58 Responses to “On Dating After Long-Term Travel”
  1. Ola says:

    Oh dear, the struggle of meeting guys that want to go abroad while oneself is ready to commit to a place for more than just a few weeks is real!

  2. Noelle says:

    Timeline and interest in traveling are so important.

    I remember being in DC trying to date but meeting so many guys who ‘liked travel’ but had never left the country because they were too busy trying to get ahead in their career.
    Meanwhile, when I met my (current) boyfriend, I liked that he had already done a lot of travel, but was open to traveling more, living abroad, AND was focused on having a family eventually.

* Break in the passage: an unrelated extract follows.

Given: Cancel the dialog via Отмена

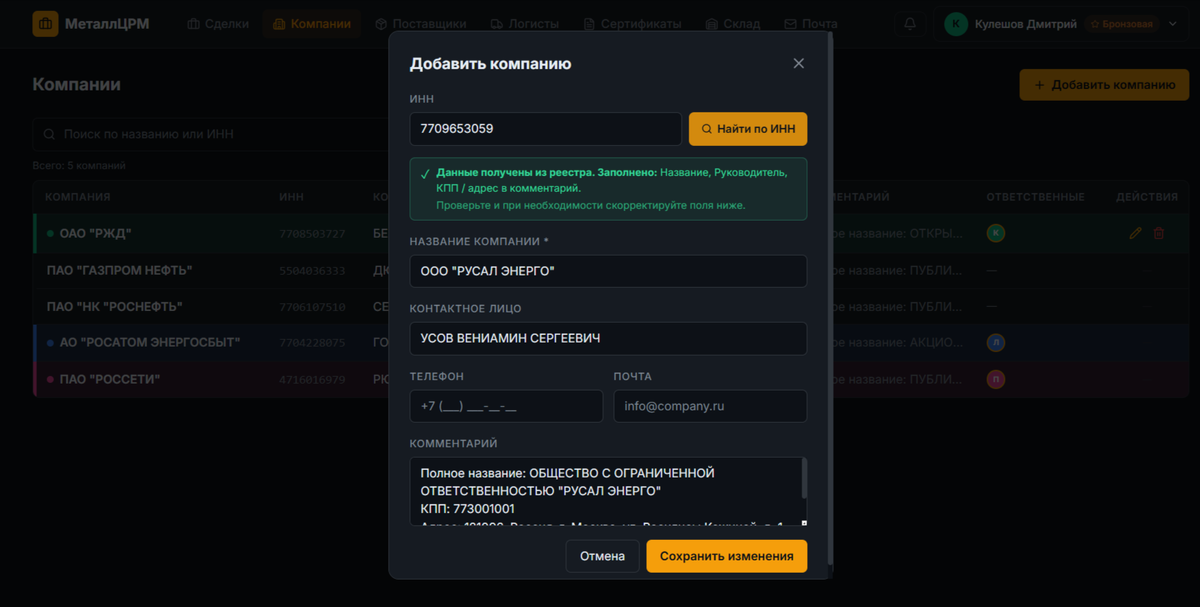Looking at the screenshot, I should pyautogui.click(x=602, y=556).
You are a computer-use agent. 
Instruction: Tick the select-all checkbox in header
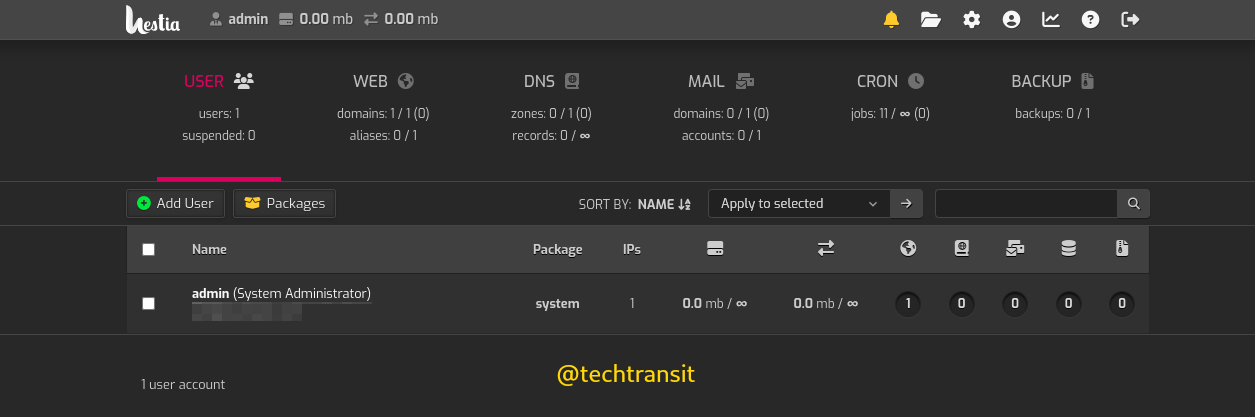click(x=149, y=250)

    Just know that the right person is out there – you definitely DO have better odds in NYC than somewhere more quiet or isolated.

    • Sara says:

      Oh yes – same in Chicago. Everybody “likes to travel”, but they never really do because of their careers. It’s boring!

  3. Khadijah says:

    oh my. cringe so hard at reading this post.

    consider dating an older gentleman who has done all the traveling and now looking to settle down, maybe? or an expat who considers NYC his ‘living abroad’ situation…

    also the realities of living as an expat in thailand.. ouch!

  4. chewy says:

    Totally feel you on this one. I’m just getting back from living abroad for 4 years, and I haven’t dipped my toes in yet but wonder what it will be like once I do. I agree with needing to be on the same timeline. If the other person is still in fantasizing phase, it’s hard to not want to burst their bubble. Plus, if they are around my age and haven’t done something they say they really want to do, I find that a little bit of a turnoff. If they really wanted to do it, they would find some way to do it. It’s a sign that they may be all talk.

  5. This is a very well written post! I’m an Indian guy who’s travelling in India and it’s even harder here; most people don’t understand long term travel yet, and the ones that do are far crazier than me.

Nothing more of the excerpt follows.